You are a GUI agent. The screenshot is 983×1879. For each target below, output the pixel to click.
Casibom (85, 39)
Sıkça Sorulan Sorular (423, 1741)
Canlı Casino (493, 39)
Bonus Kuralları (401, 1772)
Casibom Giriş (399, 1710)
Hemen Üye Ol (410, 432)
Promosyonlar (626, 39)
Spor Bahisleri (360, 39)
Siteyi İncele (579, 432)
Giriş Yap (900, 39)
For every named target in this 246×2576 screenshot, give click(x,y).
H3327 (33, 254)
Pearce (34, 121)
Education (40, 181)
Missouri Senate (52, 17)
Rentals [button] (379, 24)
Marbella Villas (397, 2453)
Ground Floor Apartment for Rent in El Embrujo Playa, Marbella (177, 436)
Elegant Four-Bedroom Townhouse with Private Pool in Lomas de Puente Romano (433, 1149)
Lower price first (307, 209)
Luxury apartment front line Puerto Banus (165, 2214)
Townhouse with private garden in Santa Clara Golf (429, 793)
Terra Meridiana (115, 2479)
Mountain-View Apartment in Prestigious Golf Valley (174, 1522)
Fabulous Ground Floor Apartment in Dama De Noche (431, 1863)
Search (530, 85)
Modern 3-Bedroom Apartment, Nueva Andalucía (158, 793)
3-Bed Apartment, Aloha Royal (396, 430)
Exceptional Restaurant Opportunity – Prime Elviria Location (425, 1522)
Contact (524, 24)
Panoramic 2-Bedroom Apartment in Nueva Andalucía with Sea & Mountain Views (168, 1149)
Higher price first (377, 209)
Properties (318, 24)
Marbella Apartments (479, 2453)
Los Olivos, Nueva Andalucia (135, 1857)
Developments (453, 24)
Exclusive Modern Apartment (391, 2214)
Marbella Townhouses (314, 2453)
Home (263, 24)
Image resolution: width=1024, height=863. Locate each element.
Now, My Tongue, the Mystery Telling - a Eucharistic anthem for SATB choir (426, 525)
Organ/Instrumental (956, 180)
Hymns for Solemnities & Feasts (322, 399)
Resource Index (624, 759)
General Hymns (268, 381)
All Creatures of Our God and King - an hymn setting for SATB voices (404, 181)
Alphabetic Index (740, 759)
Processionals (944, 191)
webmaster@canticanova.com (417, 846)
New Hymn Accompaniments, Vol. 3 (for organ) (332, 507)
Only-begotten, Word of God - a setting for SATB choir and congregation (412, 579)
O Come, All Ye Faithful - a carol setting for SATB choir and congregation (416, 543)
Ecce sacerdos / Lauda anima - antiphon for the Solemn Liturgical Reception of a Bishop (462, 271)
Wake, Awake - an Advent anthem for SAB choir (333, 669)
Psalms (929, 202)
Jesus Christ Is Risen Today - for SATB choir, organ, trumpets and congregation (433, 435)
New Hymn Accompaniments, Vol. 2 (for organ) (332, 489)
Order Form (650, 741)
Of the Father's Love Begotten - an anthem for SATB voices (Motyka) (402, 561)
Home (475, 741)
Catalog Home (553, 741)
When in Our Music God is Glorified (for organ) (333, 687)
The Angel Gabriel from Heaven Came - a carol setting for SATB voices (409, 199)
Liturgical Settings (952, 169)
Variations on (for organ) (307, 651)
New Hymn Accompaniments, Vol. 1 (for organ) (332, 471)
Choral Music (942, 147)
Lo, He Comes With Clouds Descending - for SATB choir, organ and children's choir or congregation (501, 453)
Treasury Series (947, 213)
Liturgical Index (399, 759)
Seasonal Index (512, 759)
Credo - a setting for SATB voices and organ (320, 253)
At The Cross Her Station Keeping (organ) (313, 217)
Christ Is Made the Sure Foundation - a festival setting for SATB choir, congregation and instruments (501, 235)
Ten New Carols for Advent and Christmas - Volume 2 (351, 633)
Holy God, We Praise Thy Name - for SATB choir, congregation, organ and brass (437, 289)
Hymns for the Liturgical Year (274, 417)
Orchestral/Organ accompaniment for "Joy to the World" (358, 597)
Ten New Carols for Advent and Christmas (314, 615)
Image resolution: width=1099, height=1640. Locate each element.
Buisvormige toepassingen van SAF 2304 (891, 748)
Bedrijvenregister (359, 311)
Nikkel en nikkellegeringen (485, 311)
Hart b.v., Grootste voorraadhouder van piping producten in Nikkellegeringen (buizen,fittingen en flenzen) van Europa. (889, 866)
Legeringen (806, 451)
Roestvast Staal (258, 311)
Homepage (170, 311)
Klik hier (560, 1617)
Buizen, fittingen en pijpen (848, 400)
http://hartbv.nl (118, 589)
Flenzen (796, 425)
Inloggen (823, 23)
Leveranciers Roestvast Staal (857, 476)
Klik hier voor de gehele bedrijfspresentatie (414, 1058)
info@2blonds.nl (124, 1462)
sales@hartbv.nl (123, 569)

Stated task
Show each line in the records above that contains the word "anthem".

Correct result
Now, My Tongue, the Mystery Telling - a Eucharistic anthem for SATB choir (426, 525)
Wake, Awake - an Advent anthem for SAB choir (333, 669)
Of the Father's Love Begotten - an anthem for SATB voices (Motyka) (402, 561)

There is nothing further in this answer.